After days of squalid limbo, the refugees of Keleti station square, armed only with desperation, forced the hand of a government they saw as jailers.
Despairing of ever escaping the increasingly squalid station, barred from boarding trains and buses without papers, they simply set off to Austria on foot, a 125-mile journey that seemed better than staying put.
The scenes they fled might have looked familiar to the 19th-century architects of Keleti’s soaring arches. Ever larger crowds of desperate, penniless, homeless people milled around, unable to go on to the countries they dreamt of, unwilling to go back to the countries they had fled, trying to hang on to dignity and hope.

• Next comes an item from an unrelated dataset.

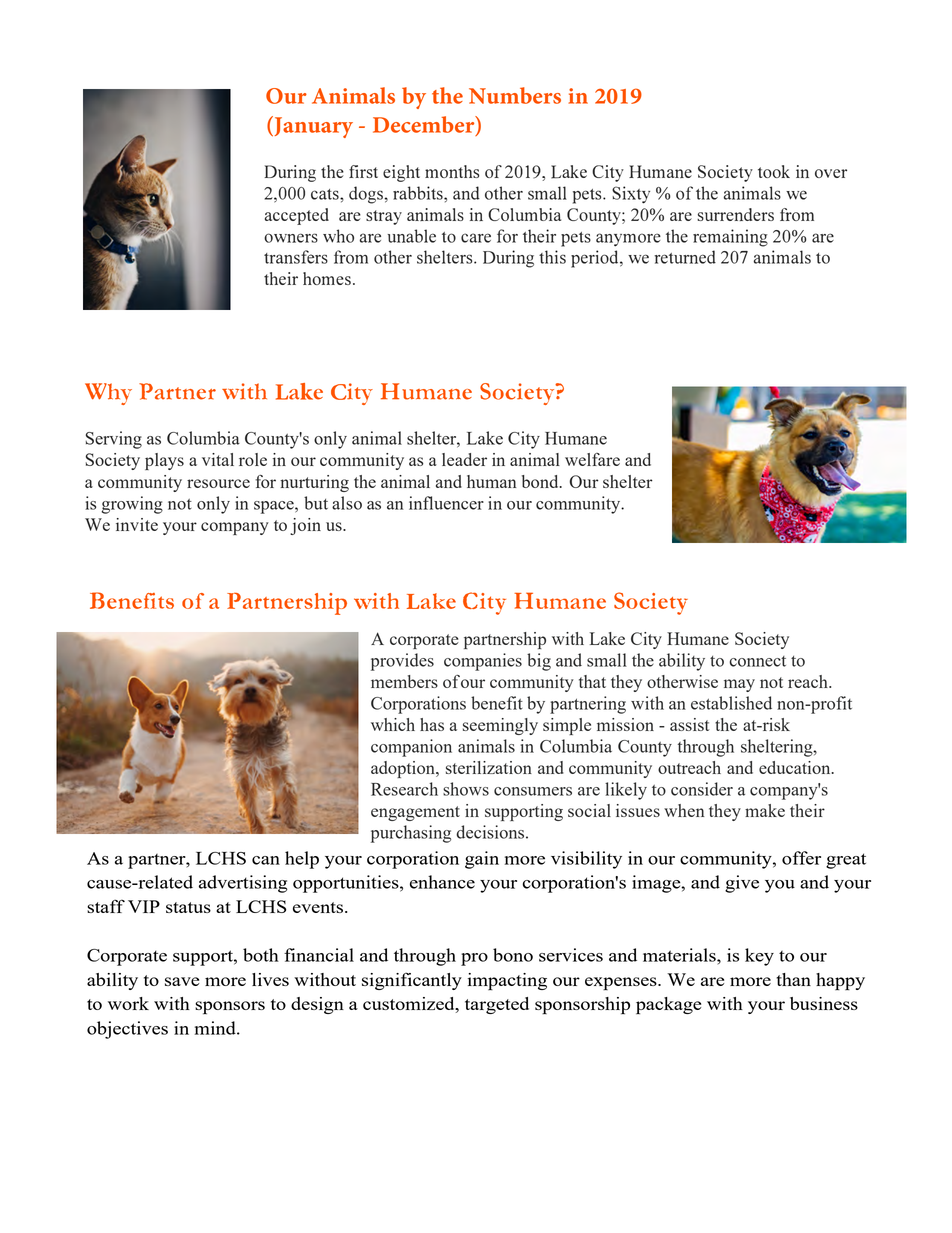  Describe the element at coordinates (218, 459) in the screenshot. I see `vital` at that location.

It was not easy, as a refugee camp took shocking shape in the heart of a European capital. Hundreds were camping out on a metro underpass and a small plaza in front of its entrance. Among them were many children, cut and bruised, hungry and frightened.

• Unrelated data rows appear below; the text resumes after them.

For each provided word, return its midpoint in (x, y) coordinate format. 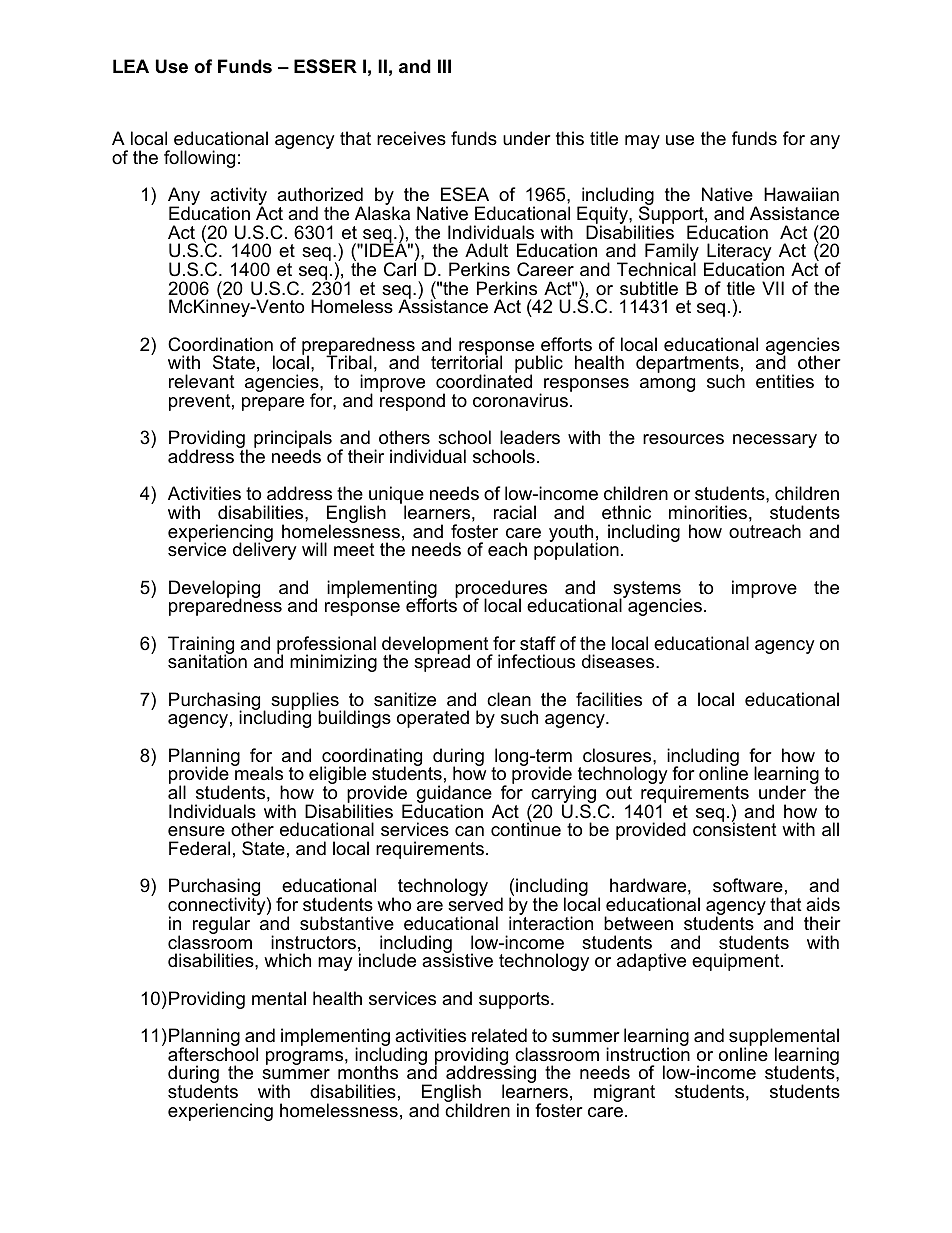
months (368, 1072)
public (539, 365)
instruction (648, 1053)
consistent (735, 829)
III (444, 66)
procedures (501, 590)
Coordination (220, 344)
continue (526, 828)
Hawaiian (801, 194)
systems (647, 590)
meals (258, 773)
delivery (265, 550)
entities (785, 381)
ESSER (325, 66)
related (499, 1035)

Perhaps the most disgusting part of daily life was the lavatories, a fetid line of eight portable toilets for hundreds of people that by Friday was overflowing on to the concourse, the bitter ammonia smell drifting across the tents and sleeping bags laid out below.
There was a pump providing fresh drinking water and somewhere to wash hands and faces, but it was in a public concourse. A sign warned against washing feet, let alone any more intimate parts.